The thought of an astronaut strapped inside a capsule a quarter of a million miles from home, leaning toward the window and catching a flicker of light on the grey skin of the moon, is subtly exciting. Not a camera. No instrument. Just someone observing. That is basically what happened in early April when the four crew members of Artemis 2 slipped behind the far side of the moon and started reporting what they saw: brief, unrepeatable flashes, each of which was a tiny meteoroid vaporizing against the regolith to end its arduous journey.
As the first crewed lunar orbit since Apollo 17 departed in 1972, the mission itself had already cemented its place in history. However, this seemingly insignificant observational task might end up being one of its most valuable contributions. NASA‘s Artemis lunar science lead, Kelsey Young, told Space.com that the observations were made with the unaided eye and noted how stubbornly hard it is to capture these flashes on camera. That sentence contains a subtle argument that some types of science still require a skilled human looking out a window.

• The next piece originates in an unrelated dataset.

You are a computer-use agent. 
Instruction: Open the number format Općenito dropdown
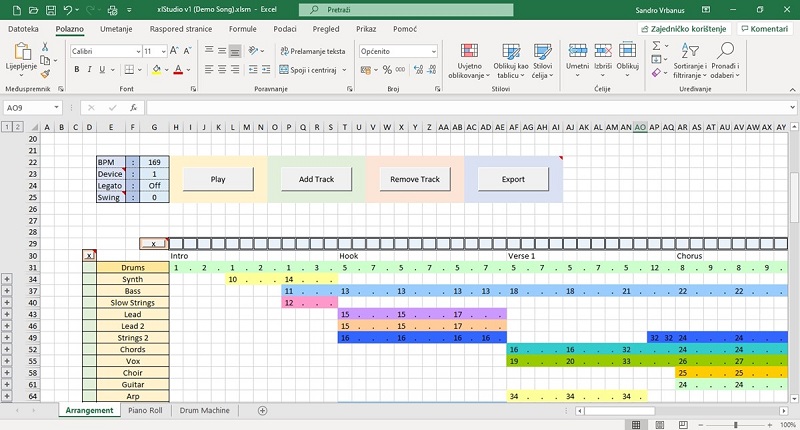click(x=432, y=51)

That same evening, a parallel effort was taking place down on Earth. For the Impact Flash citizen science project, volunteers from all over the world pointed small telescopes at the moon and captured footage. It’s likely that the majority of them did not experience the same strikes as the astronauts. That is practically impossible with just geometry. However, the overlap—the infrequent instances in which a crew in orbit and an observer on Earth see the same speck of light at the same moment—is what makes it valuable.
This type of paired observation has long been advocated by the project’s lead, planetary scientist Benjamin Fernando, who is currently employed at Los Alamos National Laboratory. He and his colleagues described how coordinated viewing, both from the ground and from lunar orbit, yields information that neither approach can provide on its own in a preprint paper published earlier this year. timing, location, approach angle, and impactor size. You can only construct this type of dataset gradually, one flash at a time.

The astronauts have fallen to the ground. Until Artemis 3, at least, their role is done. However, there are still volunteers. One of them, a man by the name of Joerg Tomczak, submitted a picture of his telescope on a tripod under warm orange porch lights, along with a tiny inset that showed a single bright dot circled in orange that might be an actual impact candidate. It’s an oddly personal picture. Backyard equipment, ordinary night, possible cosmic event.
The project’s future direction is what makes it worthwhile to follow. Fernando has revealed plans to place seismometers—devices that will record the moon’s subtle tremors, or “moonquakes”—on the moon’s surface. When you connect those readings to a known flash, you can map what’s under the dust and see inside the moon. It is patient science, the kind that gradually accumulates thousands of tiny contributions.
Observing this develop gives me the impression that the way lunar exploration is conducted has changed. The Italian researchers maintaining the data pipeline, the experts in the capsule, and the amateurs in their gardens were all combined into one endeavor. As it happens, the moon continues to reveal itself. Additionally, more people are observing this time.